# moved imap folder, outlook 2010 can't "access data file"



## dreborn (Mar 19, 2006)

really annoying problem...hope someone can help!

I was running out of space on my c:\ ssd drive so i wanted to move my large .pst files onto my storage drive.

I closed outlook

open up mail/data files from control panel

found location of the data files and cut them into a new location on my storage drive (i did this with all .pst files including archive.pst and outlook.pst)

once they were moved, without opening outlook, i double clicked on each one within the data files window, it said "can't locate blah blah" and then i navigated to each specific .pst in its new location

all i thought was well

i reopened outlook and all my accounts are there, i can receive mail fine, but I can't send. when i try to send from an account it gives me a "(0X8004010F Outlook data file cannot be accessed."

I have spent hours reading forums to try and help my problem and none of the solutions have worked.

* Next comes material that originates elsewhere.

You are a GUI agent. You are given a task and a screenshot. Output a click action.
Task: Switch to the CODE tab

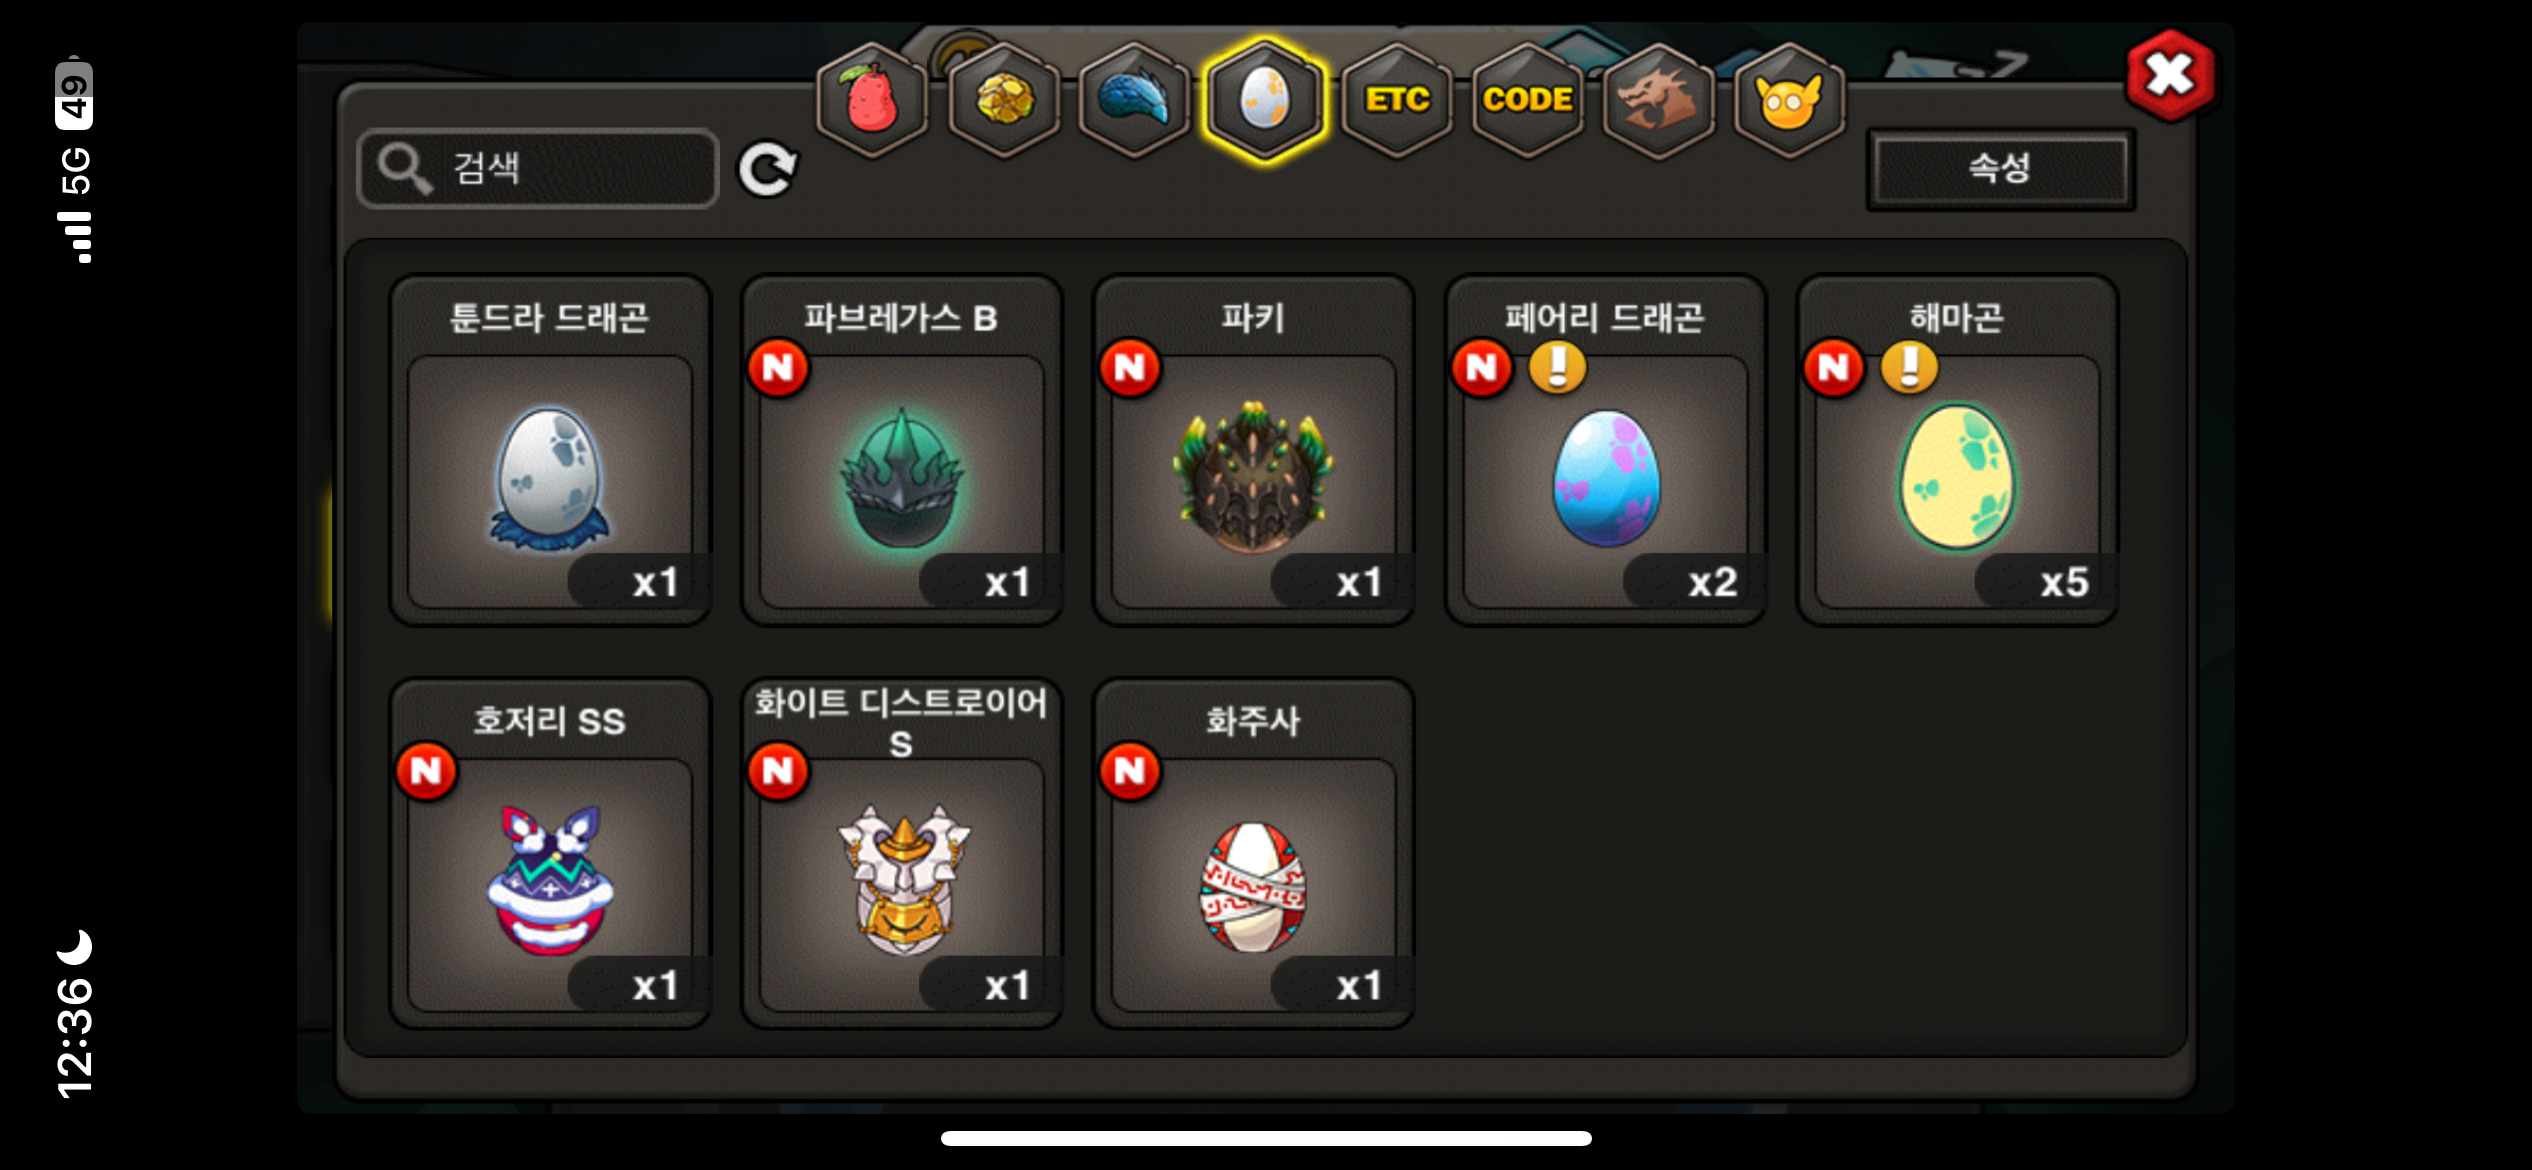pos(1527,99)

I have tried to create a new profile but I can't seem to "connect" it to my old profile or accounts.

anything I can do?

thanks!


----------



## Macnamara_Dan (Oct 5, 2010)

You can try deleting all email accounts that are set in Outlook and recreating them.
Then you can open the PST file (File-Open-Open Outlook Data File) I believe and just use it like another inbox.
Then it may be possible to relocate your incoming emails to this PST (mailbox) file but I am not too sure. I don't have much experience setting up Imap accounts, just exchange ones.


----------



## dreborn (Mar 19, 2006)

hmm....if i delete the email account and then open it's data file (.pst), it brings in all the emails but it doesn't recreate the email account. So...I'm not sure how I should do that.

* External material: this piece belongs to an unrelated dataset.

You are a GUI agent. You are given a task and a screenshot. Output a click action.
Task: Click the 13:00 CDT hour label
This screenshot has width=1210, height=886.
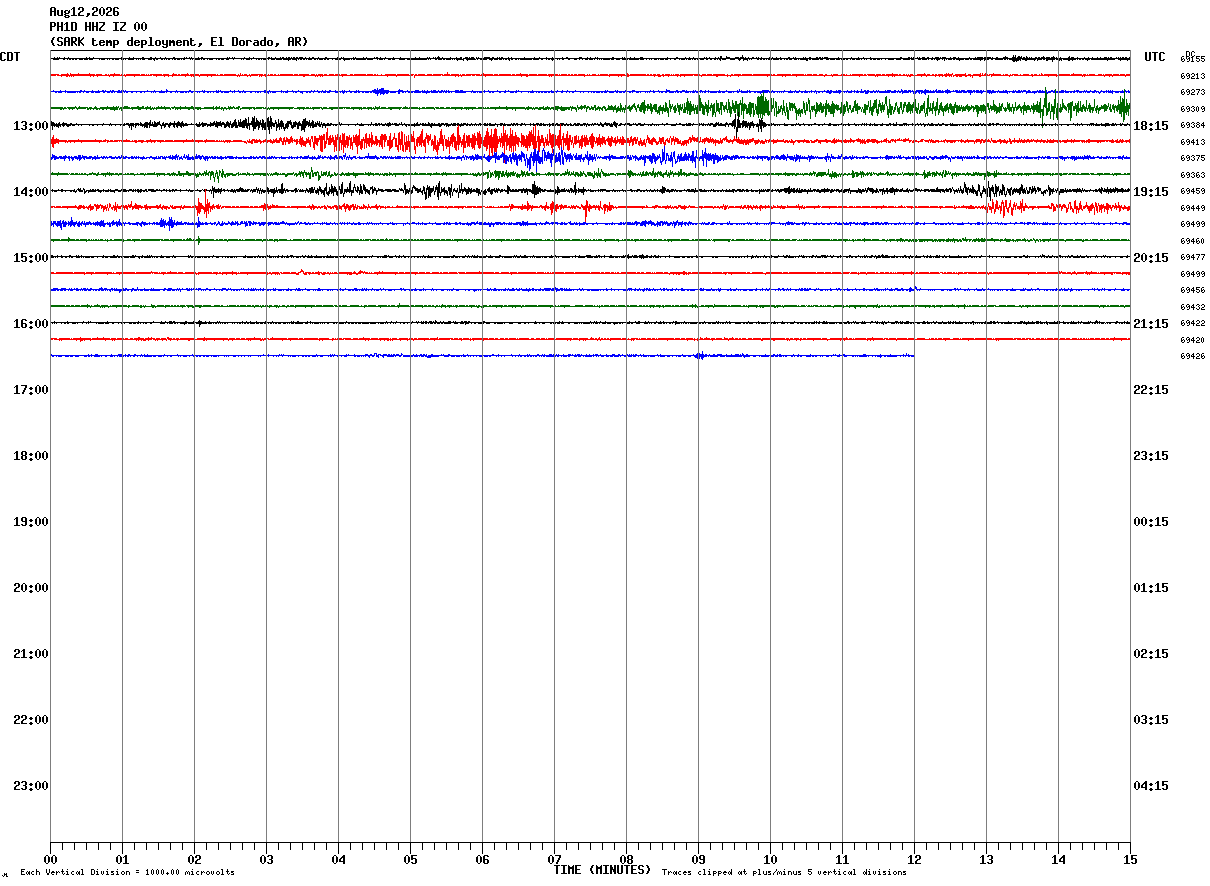(31, 126)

is this with a new profile or my current one? Basically, I would rather not delete and recreate each email account (since I have 8) but obviously I'll do it if I know it will fix the problem.


----------



## Macnamara_Dan (Oct 5, 2010)

There was also option to select in which box to download specific account emails, but as I said I am not to sure about IMAP accounts.


----------



## digipip (Nov 23, 2010)

I have had the same problem yesterday, with a customers new outlook. This has nothing to do with the account. But you have to go into the settings in outlook, under the account, and change the path for the pst files. This is under, settings, accounts, change, and then there is some exstra options. Can not quit remember, since I do not have the outlook 2010 here on this pc. But it is possible to solve it. Just have to tell outlook where to look for the files, and delete the old "history", of paths for the old files / files you moved.


----------